Ainsi les Américains ont demandé deux choses au pouvoir judiciaire. L’une, qui nous intéresse particulièrement, c’est de garantir la constitution. L’autre est de garantir la suprématie du congrès et de maintenir la paix entre des États différents. Tel est le grand rôle donné à la justice fédérale aux États-Unis.

Disons maintenant comment ce pouvoir s’exerce.

Tout ce que décide la constitution, c’est qu’il y aura une Cour suprême, et qu’on pourra créer des cours inférieures. Puis elle décide aussi, dans un de ses articles, que s’il se fait un procès contre le président, un procès politique, ce sera le chief-justice qui présidera. Elle suppose donc que dans la Cour fédérale il doit y avoir un président. Il fallait organiser cette justice. La loi fut faite dans le premier congrès qui fonctionna après l’adoption de la constitution, en 1789, dès la première session ; elle fut rédigée par Ellsworth[3]. C’est une des lois les plus sages qui aient été faites aux États-Unis.

Le législateur s’est inspiré des idées anglaises. C’était la coutume anglaise qui régnait aux colonies, la justice était constituée à l’anglaise ; on a conservé la tradition. Il y a donc un petit nombre de juges qui circulent dans le pays, qui vont y porter la justice, et président les assises. La loi établit trois ordres de juridiction avec deux classes de juges : des cours de district, des cours de circuit et une Cour fédérale.

Les cours de district embrassent à peu près dans leur juridiction l’étendue d’un État. Ce sont par conséquent de très-grandes cours. Il y a des États qui ont deux millions d’habitants. Cependant quand ces États sont trop peuplés, il y a deux cours de district, et quelquefois même trois. Ainsi il y a aujourd’hui aux États-Unis quarante-huit ou quarante-neuf districts. Il est vrai que, sur ces quarante-neuf districts, il y en a neuf qui sont sur des territoires qui, hier encore, étaient des déserts. Peu d’entre nous ont entendu parler du Colorado, du Dacotah, de l’Arizona, de l’Idaho, du Nebraska, du Nevada, etc. Ces cours de district sont présidées par un seul juge. Le juge de district a en général 1 000 à 1 500 dollars d’appointements.

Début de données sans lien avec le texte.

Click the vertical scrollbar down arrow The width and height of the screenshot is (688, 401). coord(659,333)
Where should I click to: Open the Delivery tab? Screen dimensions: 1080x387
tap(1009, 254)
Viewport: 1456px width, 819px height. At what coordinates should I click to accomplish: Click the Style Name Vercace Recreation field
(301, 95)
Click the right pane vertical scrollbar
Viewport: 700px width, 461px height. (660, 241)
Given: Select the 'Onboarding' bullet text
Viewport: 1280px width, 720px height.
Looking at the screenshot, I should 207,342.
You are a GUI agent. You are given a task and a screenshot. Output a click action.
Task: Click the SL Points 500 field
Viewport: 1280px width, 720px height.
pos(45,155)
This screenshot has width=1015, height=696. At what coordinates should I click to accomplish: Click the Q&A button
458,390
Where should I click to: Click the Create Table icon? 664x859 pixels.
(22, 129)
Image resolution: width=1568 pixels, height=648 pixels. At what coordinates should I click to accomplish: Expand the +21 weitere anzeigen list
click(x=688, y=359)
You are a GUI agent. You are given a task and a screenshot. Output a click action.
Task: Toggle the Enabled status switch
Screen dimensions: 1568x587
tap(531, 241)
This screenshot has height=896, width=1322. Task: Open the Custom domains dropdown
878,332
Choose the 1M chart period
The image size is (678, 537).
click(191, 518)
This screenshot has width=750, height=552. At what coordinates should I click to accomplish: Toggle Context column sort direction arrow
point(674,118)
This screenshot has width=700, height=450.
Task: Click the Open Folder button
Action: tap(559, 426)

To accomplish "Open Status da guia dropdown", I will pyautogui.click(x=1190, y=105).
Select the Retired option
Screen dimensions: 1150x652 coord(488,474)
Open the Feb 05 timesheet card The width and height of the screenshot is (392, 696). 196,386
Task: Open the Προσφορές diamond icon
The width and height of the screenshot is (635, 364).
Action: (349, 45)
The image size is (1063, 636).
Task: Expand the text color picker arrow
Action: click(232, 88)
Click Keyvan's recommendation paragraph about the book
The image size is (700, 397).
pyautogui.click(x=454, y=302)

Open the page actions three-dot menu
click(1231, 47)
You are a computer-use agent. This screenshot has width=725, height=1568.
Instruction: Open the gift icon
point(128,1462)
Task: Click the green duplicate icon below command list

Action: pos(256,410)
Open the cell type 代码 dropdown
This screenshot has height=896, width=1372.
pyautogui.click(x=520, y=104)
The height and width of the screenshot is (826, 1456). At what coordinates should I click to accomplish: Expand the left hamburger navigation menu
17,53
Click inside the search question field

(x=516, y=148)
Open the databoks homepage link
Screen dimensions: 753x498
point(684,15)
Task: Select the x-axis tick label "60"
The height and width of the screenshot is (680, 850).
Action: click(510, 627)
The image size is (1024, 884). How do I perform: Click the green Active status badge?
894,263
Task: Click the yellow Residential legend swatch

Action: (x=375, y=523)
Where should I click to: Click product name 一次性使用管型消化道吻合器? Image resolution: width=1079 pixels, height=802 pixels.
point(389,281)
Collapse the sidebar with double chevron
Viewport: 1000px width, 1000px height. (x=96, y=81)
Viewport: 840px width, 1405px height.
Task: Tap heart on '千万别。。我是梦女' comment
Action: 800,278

Il a auprès de lui un attorney qui fait les fonctions de ministère public, un clerc, un greffier et un marshall, qui est à la fois huissier et commissaire de police, l’homme d’exécution, une espèce de shériff.

Au-dessus des cours de district sont les cours de circuit. Le nombre s’en est augmenté avec la population. Depuis le mois de mars 1862, les États-Unis sont partagés en dix circuits, et de même que les juges de district tiennent quatre sessions par an, de même pour les circuits il y a un certain nombre d’assises, où un juge de la Cour fédérale, assisté du juge de district, décide les questions qui se présentent. Un tribunal composé de deux juges n’est point toujours facile à mettre d’accord. Si c’est un point de fait qui les divise, le juge de la Cour fédérale décide seul ; si c’est un point de droit et que l’accord ne puisse s’établir, le point est certifié, c’est-à-dire constaté par écrit, et renvoyé à la Cour suprême qui prononce[4].

Au-dessus des cours de circuit se trouve la Cour fédérale, composée de dix juges, qui ont chacun six mille dollars, trente mille francs de traitement. Ce sont ces dix magistrats qui représentent toute la puissance judiciaire aux États-Unis ; encore le dernier a-t-il été nommé tout récemment, parce qu’il fallait un juge pour parcourir ces pays lointains de la Californie et du Colorado.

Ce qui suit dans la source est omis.